─── Brano da leggere
• Quando ho sbagliato target: come ho raddrizzato la rotta
    All’inizio della mia avventura con l’e-commerce ero convinto di sapere a chi mi rivolgevo. Avevo in mente un cliente ideale, lo vedevo chiaramente: giovane, urbano, appassionato di tecnologia. Avevo anche costruito tutto attorno a lui—la comunicazione, i prodotti, il tono di voce. Peccato che… non fosse il mio vero pubblico.

    Mi ci è voluto un po’ per accettarlo, ma ho scoperto che stavo sbagliando completamente target. E quel tipo di errore, quando lo fai online, si paga subito: in termini di click che non si trasformano in vendite, di campagne pubblicitarie che non performano, di carrelli abbandonati.

    I segnali che stavo puntando al pubblico sbagliato
    Il primo segnale? Le vendite basse nonostante il traffico. La gente arrivava sul sito, guardava, magari si iscriveva alla newsletter… e poi spariva. Ho pensato che fosse un problema di prezzo o di UX. In parte lo era, ma scavando meglio ho capito che la comunicazione non parlava davvero al tipo di cliente che comprava.
──────
─── Materiale fornito
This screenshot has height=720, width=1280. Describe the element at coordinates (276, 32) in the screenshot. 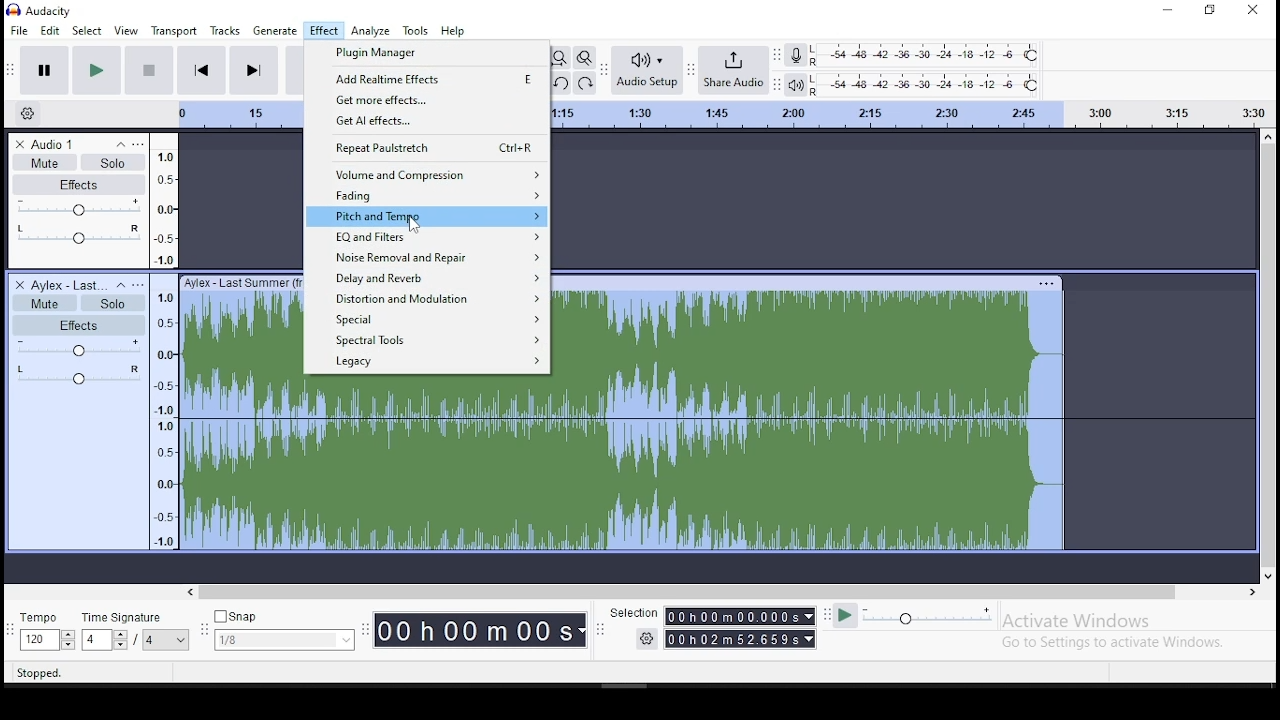

I see `generate` at that location.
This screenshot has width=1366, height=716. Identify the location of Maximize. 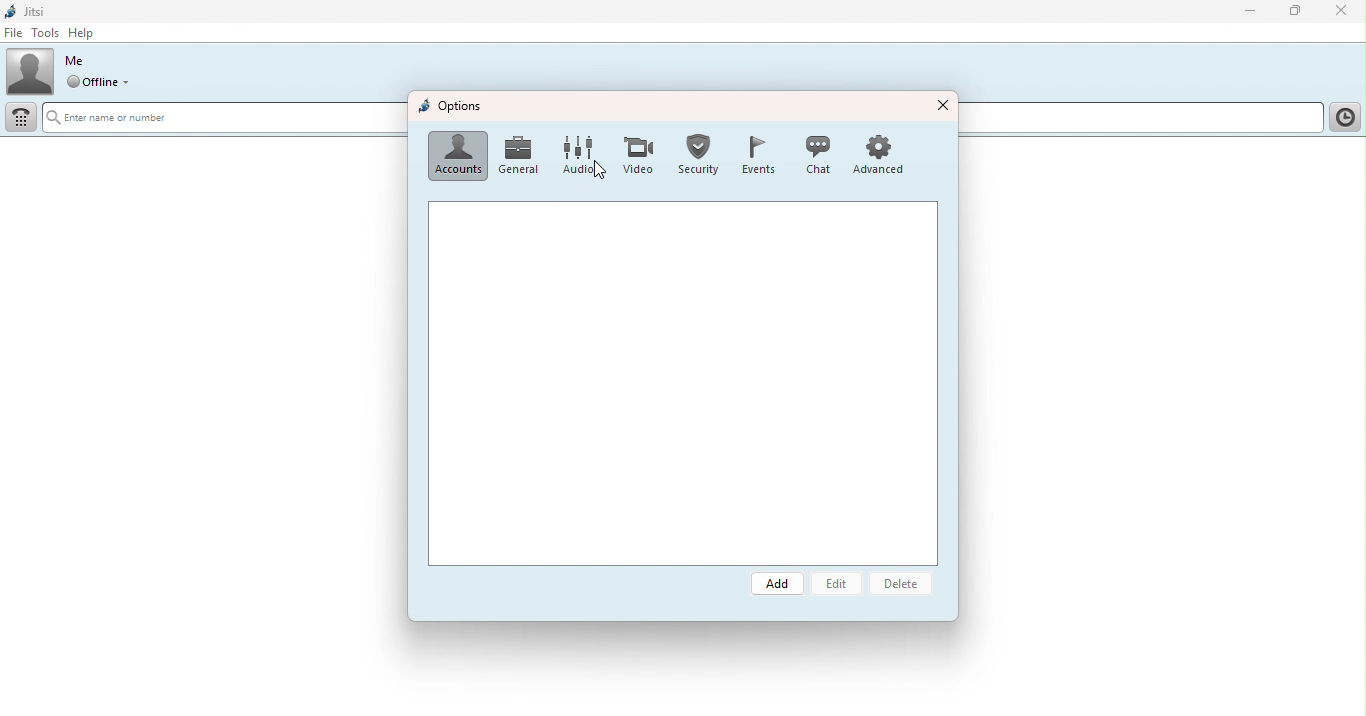
(1298, 13).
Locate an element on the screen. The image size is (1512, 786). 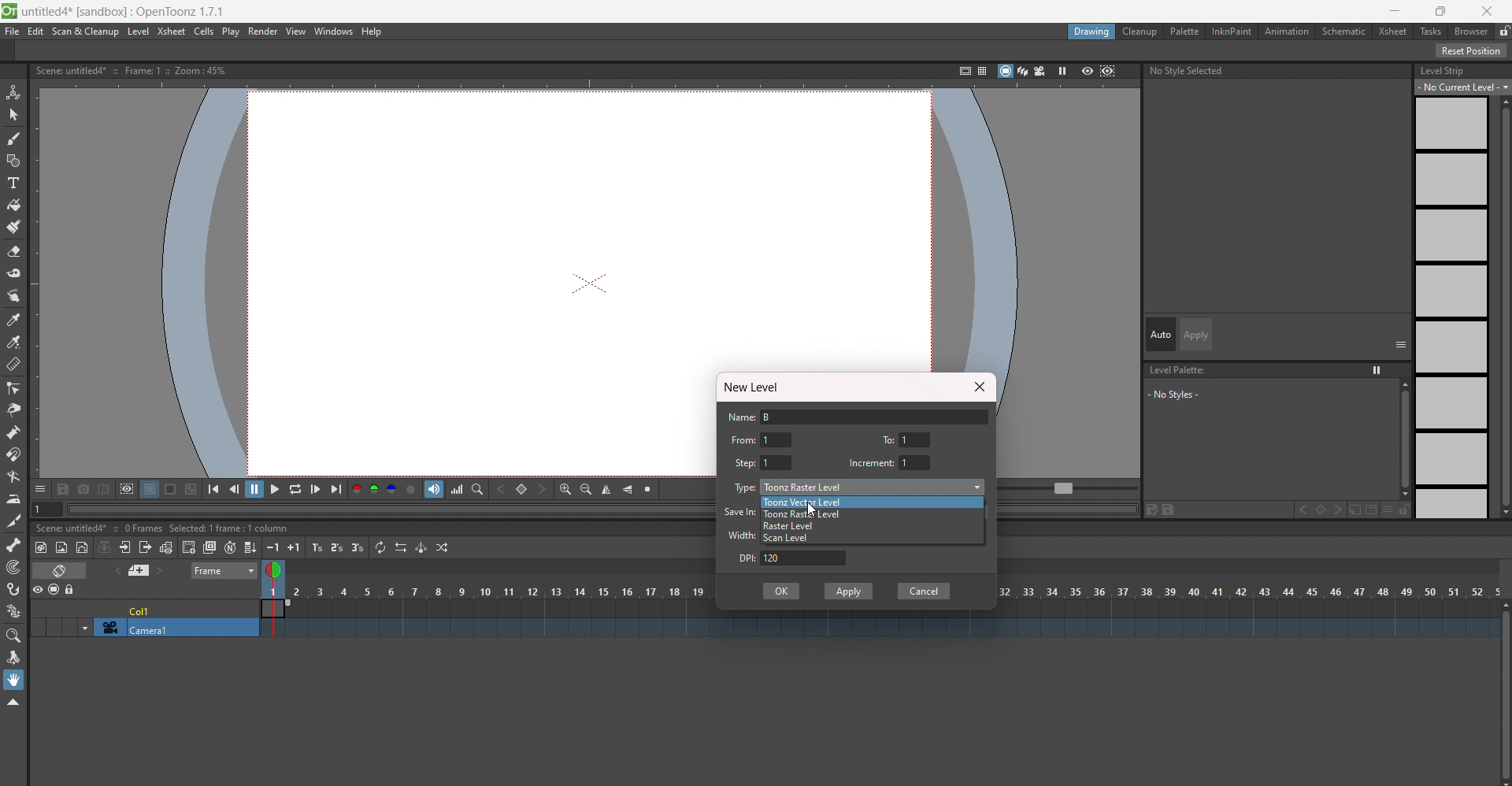
tasks is located at coordinates (1430, 32).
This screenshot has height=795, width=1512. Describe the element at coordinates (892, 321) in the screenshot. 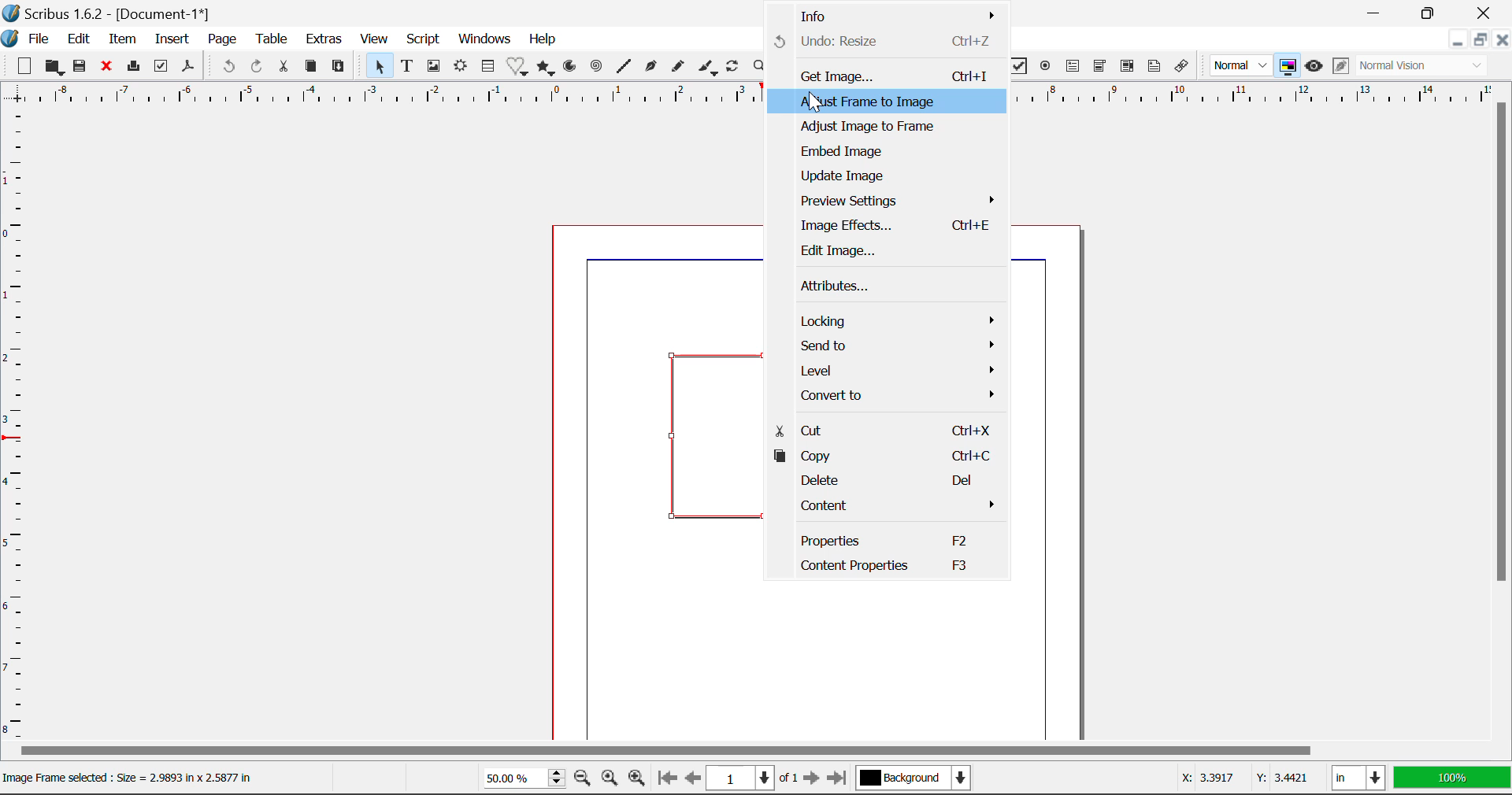

I see `Locking` at that location.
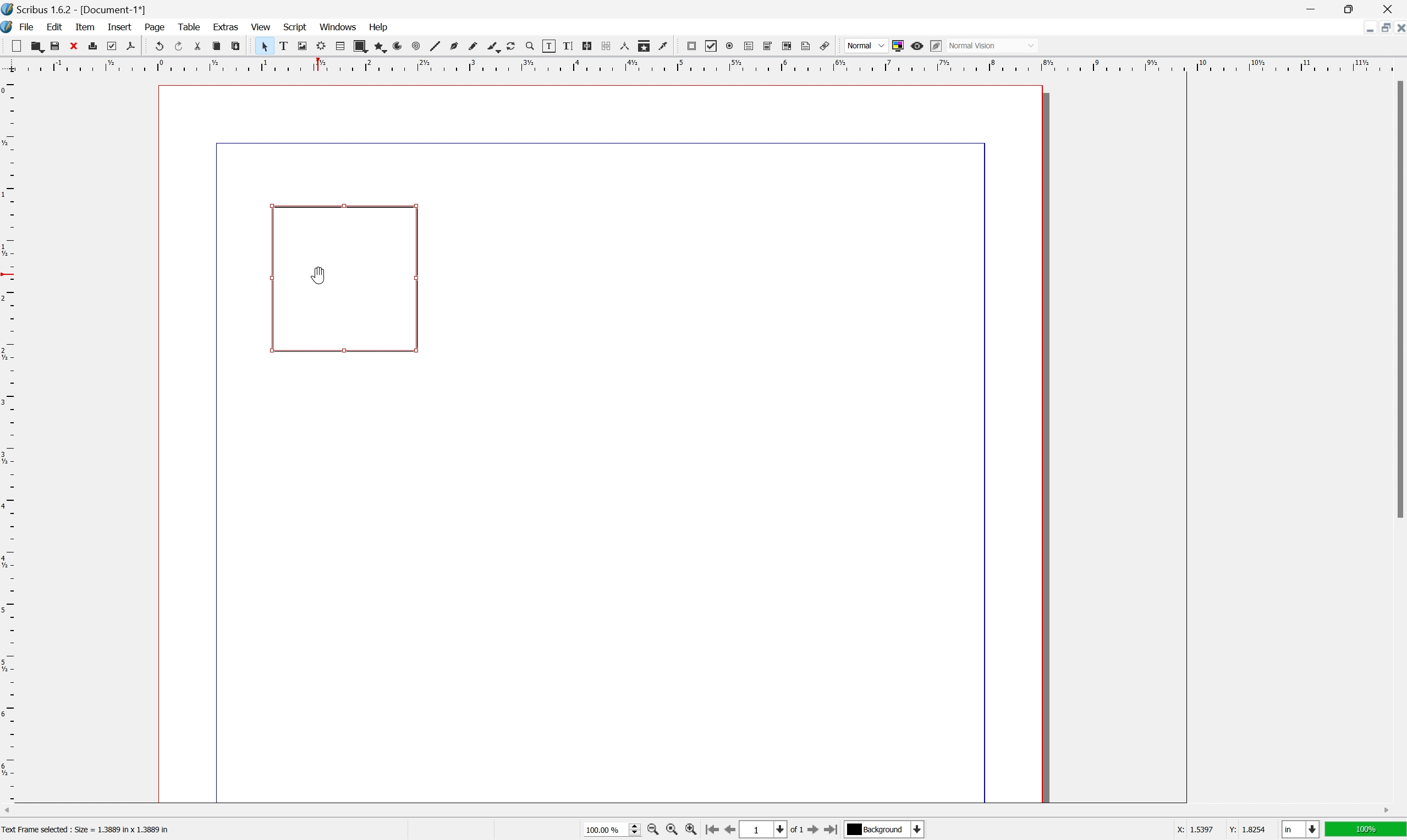 The image size is (1407, 840). I want to click on link text frames, so click(587, 45).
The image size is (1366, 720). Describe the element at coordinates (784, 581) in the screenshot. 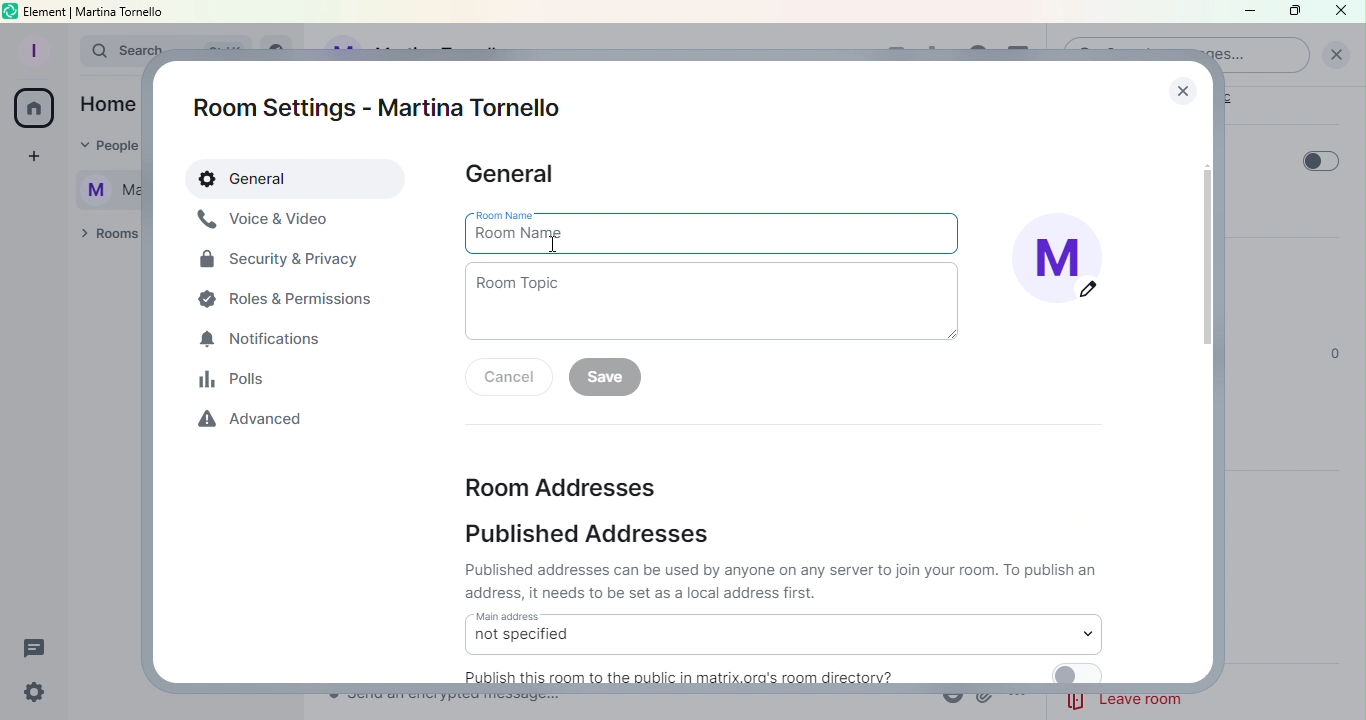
──────
● **Compiti scritti**:
A. Cita per intero il brano sull'errore di target nell'e-commerce.
B. Inserisci in una tabella Markdown con le colonne «Num» (numero progressivo) e «Contenuto» le righe dell'elenco, partendo dalla prima e proseguendo fino alla riga con "tasks is located at coordinates (1430, 32).", entrambe comprese. Tralascia le righe vuote e non riportare le immagini.
Il brano e l'elenco provengono da fonti diverse.

● **Elenco soluzioni**:
A.
• Quando ho sbagliato target: come ho raddrizzato la rotta
    All’inizio della mia avventura con l’e-commerce ero convinto di sapere a chi mi rivolgevo. Avevo in mente un cliente ideale, lo vedevo chiaramente: giovane, urbano, appassionato di tecnologia. Avevo anche costruito tutto attorno a lui—la comunicazione, i prodotti, il tono di voce. Peccato che… non fosse il mio vero pubblico.

    Mi ci è voluto un po’ per accettarlo, ma ho scoperto che stavo sbagliando completamente target. E quel tipo di errore, quando lo fai online, si paga subito: in termini di click che non si trasformano in vendite, di campagne pubblicitarie che non performano, di carrelli abbandonati.

    I segnali che stavo puntando al pubblico sbagliato
    Il primo segnale? Le vendite basse nonostante il traffico. La gente arrivava sul sito, guardava, magari si iscriveva alla newsletter… e poi spariva. Ho pensato che fosse un problema di prezzo o di UX. In parte lo era, ma scavando meglio ho capito che la comunicazione non parlava davvero al tipo di cliente che comprava.

B.
| Num | Contenuto |
|---|---|
| 1 | This screenshot has height=720, width=1280. Describe the element at coordinates (276, 32) in the screenshot.  |
| 2 | I see `generate` at that location. |
| 3 | This screenshot has width=1366, height=716. Identify the location of Maximize.  |
| 4 | (1298, 13). |
| 5 | Locate an element on the screen. The image size is (1512, 786).  |
| 6 | tasks is located at coordinates (1430, 32). |